64


Brielle swims back to consciousness like she’s crawling through mud. The ache in her head is the worst she’s ever felt. The pain in her body isn’t far behind. When she opens her eyes, the light around her is so harsh and white that she lets out a groan.

Something moves beside her—a body wrapped in fabric, the fabric wrapped in smoke—and a familiar voice rasps, “Thought I’d lost you there for a while.” Calloused hands graze her face. The light behind her eyelids dims. Then the man who helped raise her gently lifts her head and buckles a strap behind her ears. “Figured you’d want these as soon as you woke,” Shaw says.

Brielle sighs under the weight of her goggles. “Thanks.”

“Sure thing,” Shaw says back.

She tries to open her eyes, but even with her lenses on, everything keeps spinning. She groans and winces her eyes shut again. “Where am I?”

For a moment, the detective doesn’t say anything at all. Then he finally whispers, “Home.”

And Brielle doesn’t have the energy to ask which home he means. The one she calls her own? The one where he took her in? Or the one she grew up in . . . the one she shared with Mom?

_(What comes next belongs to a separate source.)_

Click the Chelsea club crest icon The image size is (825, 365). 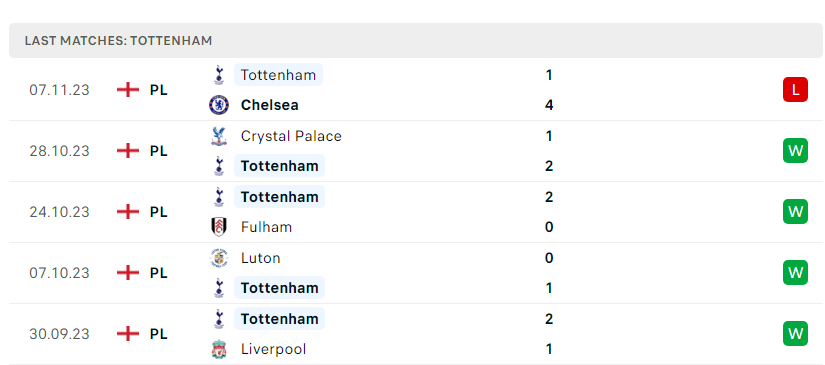coord(219,105)
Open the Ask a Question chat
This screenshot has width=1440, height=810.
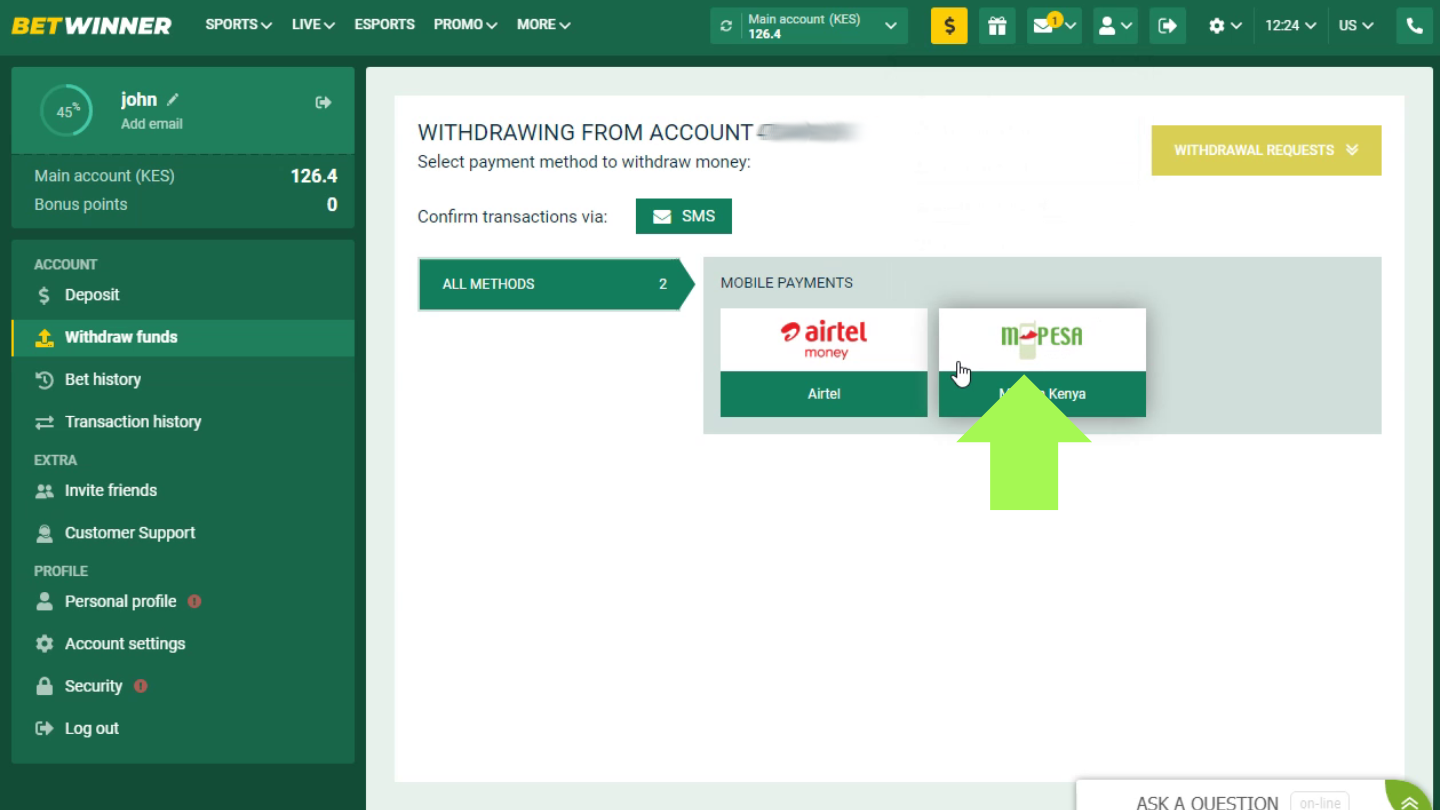pyautogui.click(x=1206, y=801)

Maybe it doesn’t really matter in the end.

“Home,” she whispers.

“That’s right.” The detective clears his throat and fiddles with something papery. “So,” he says, dragging the word out, “there are a lot of questions that need answering. Are you ready to tell me what happened on that train?”

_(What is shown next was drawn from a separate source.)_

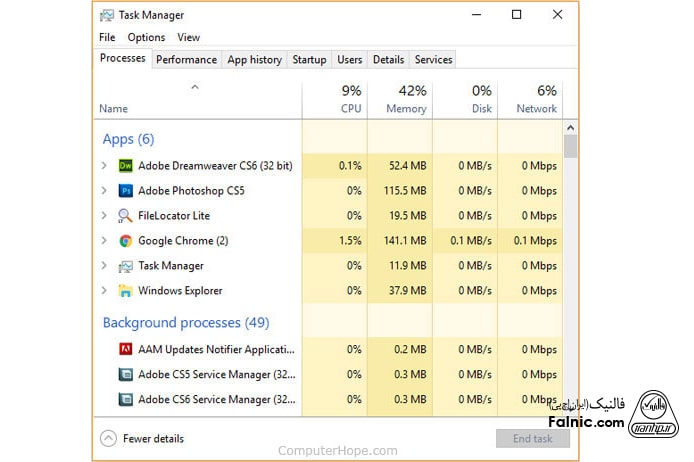This screenshot has height=462, width=694.
Task: Open the Options menu
Action: [x=146, y=37]
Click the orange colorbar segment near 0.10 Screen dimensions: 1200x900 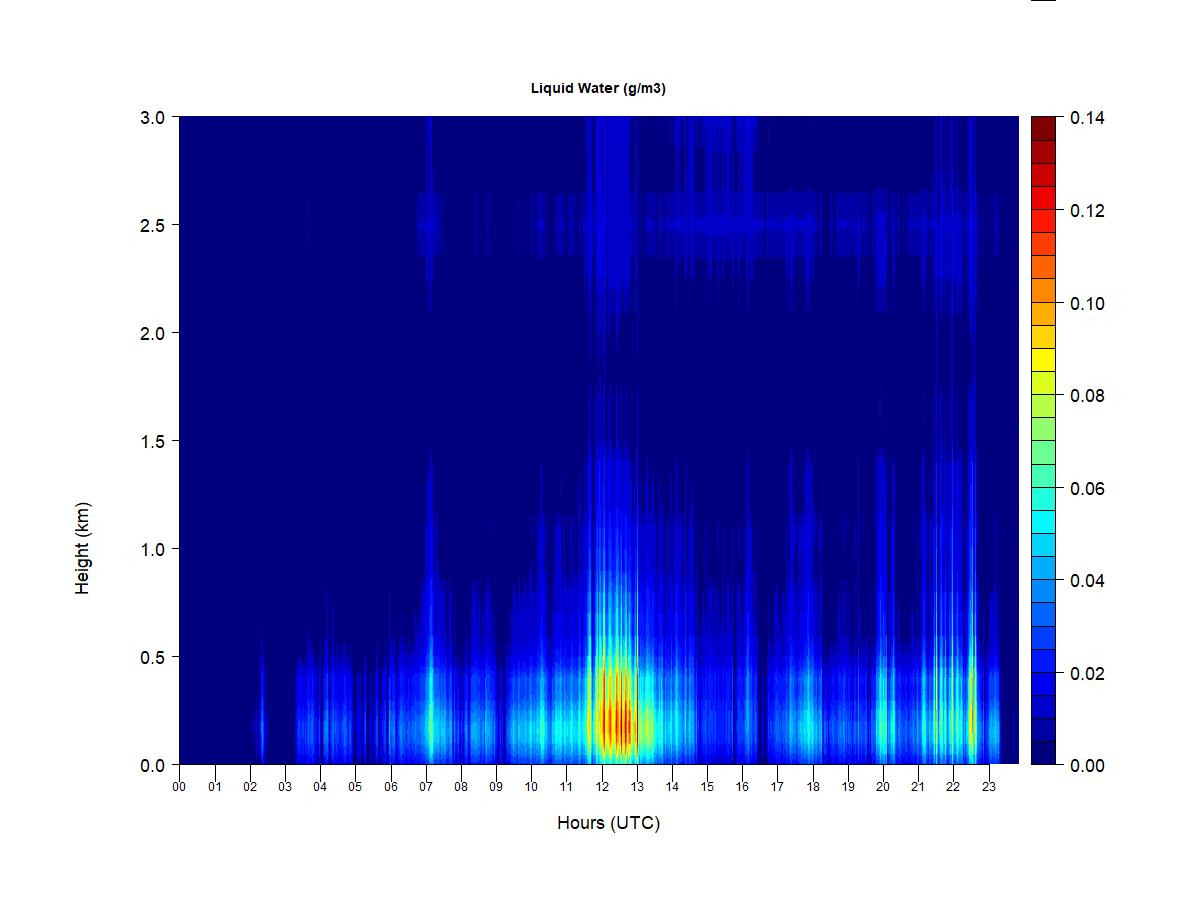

Brielle’s mind fills with the face of a boy with night-blue eyes. Her jaw aches from the ghostly grip of a metal hand. Her misty fingers clench inside her glove, and her insides swirl in a delirious sort of way, and soon it all collapses into a blazing point—a name that forces its way past her lips as if gravity itself were pulling it out of her. “Kemple,” she blurts out. “Where’s Kemple?”

Shaw clears his throat and says, “The boy? I was hoping you could tell me. There was a lot of blood left behind. And clear signs of a struggle. But our . . . friend is nowhere to be found.”

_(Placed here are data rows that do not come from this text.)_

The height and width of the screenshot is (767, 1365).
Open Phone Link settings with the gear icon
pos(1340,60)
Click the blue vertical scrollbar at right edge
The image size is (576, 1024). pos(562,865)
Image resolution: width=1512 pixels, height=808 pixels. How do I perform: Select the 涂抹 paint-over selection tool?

The detective’s words feel like claws digging into her skin. Like a pantry door creaking open all over again. Her throat tightens and her voice comes out in a whisper. “How much blood?”

“Enough to expect that he couldn’t have gotten far.”

Brielle tries not to picture Kemple bleeding out somewhere, his eyes squeezed shut, his body going limp, but the image slithers into her mind anyway, and a whimper escapes her lips. “We have to find him,” she mutters, forcing her eyes open. She blinks up at Shaw’s hazy silhouette and says, “He was more than just a monster. And Viola must’ve known it. We have to find him before . . . before it’s too late.”

Shaw lets out a weary sigh and paws at his messy hair. For a moment it looks like he’s about to give her an annoying lecture on loss and grief. Or worse: about love. But then he stuffs his notepad into his coat and gives her a slow nod. “Okay,” he says firmly. “Then that’s exactly what we’ll do.”

Brielle lets out a slow, shaky breath—just enough to take the edge off the storm raging inside her. Then she sits up with a jolt.

“Easy there,” Shaw says, resting a hand on her shoulder. “You still got some healing to do.”

But Brielle isn’t listening anymore. She’s already shoving his hand aside. Already getting to her feet.

She has a score to settle with a certain clockwork girl . . . and a monstrous boy to save.